研究課題/領域番号 |
02452257
|
研究機関 | 東京大学 |
研究代表者 |
中村 良太 東京大学, 農学部, 教授 (10011991)
|
研究分担者 |
久保 成隆 東京大学, 農学部, 助手 (40134506)
志村 博康 日本大学, 農獣医学部, 教授 (00007064)
|
キーワード | 知識工学 / エキスパートシステム / 水利の近代化 / 水辺環境 / 非定常流解析 |
研究概要 |
先ず用排水管理システムへの知識工学的アプローチに関しては、技術者の用水改修の計画原案作成過程における検討の進め方をシミュレーションできるシステムを試作した。
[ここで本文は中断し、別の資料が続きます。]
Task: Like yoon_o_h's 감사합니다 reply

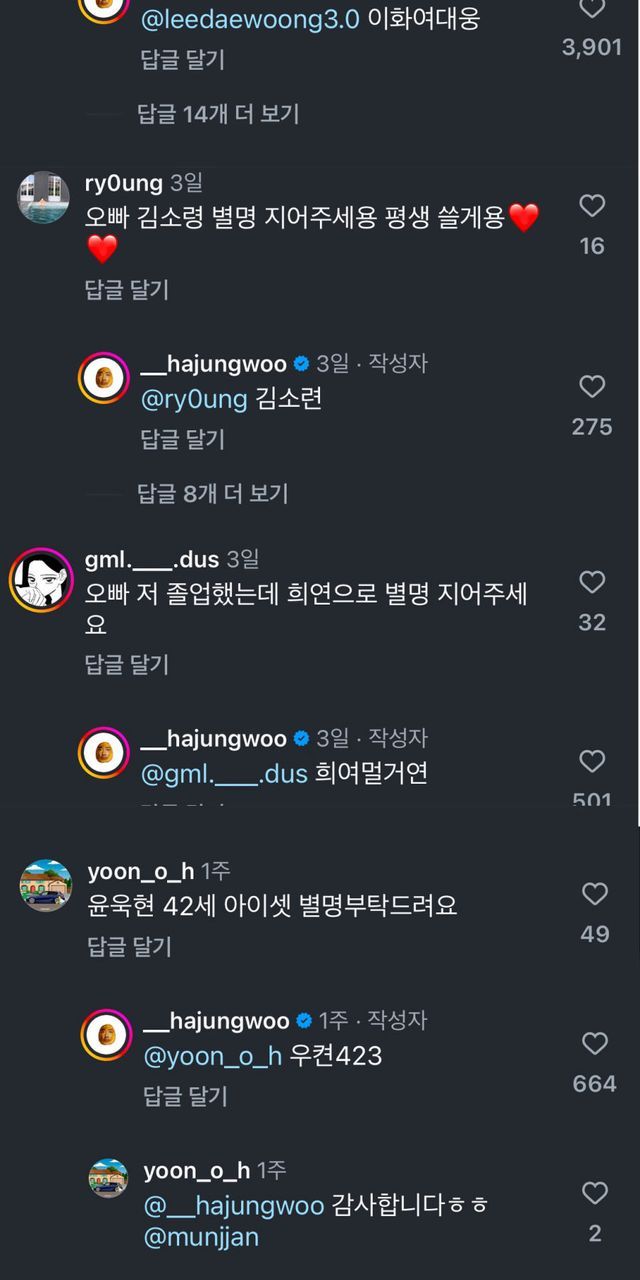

このシステムは技術者がまず用水の現況を診断、評価し、その結果に基づいて改修計画の原案を定めていく課程を追跡できる。また、種々の技術者の聞き取りなどから、エキスパートシステムとしてのプログラムを作成し、農業用水の農業開発の原案を作成する段階をモデル化した。 次に水環境と流域開発の関係に関しては、水利の近代化という視点の下に、流域的な水管理秩序の形成過程を理論的に整理し、深刻化する環境問題とのかかわりにおいて将来の流域開発の方向を検討した。 用排水路の水辺環境の分析に関しては、現地事例調査を下に、水辺環境形成の経済的側面を中心に分析を進めた。 用排水の流れの動的解析に関しては、Preissmann Schemeの欠点である射流での不安定性を克服するため、射流部分に内部境界条件を用いた。これにより、射流部分は計算する必要がなくなり、この計算法による解析可能な流れの範囲を著しく拡大できた。同時に、内部境界条件の計算の安定性を高める方法を考案し、これを非定常流解析プログラムに組み込んだ。この結果、安定性が向上し、内部境界条件を同時に多数用いても互いに干渉することがなくなった。 貯水池の濁水・水質解析に関しては、農業専用ダムを対象に、流入河川水の水質、貯水池内での濁質の水平・鉛直分布を測定し、多数のデータを収集し、整理した。今回は特に一斉調査を3回行い、各調査毎の貯水池内の状況の変化をを詳細に把握することができた。また、流入河川水の水質に関しては、水質タンクモデルで高い精度で現象を再現できることが確認された。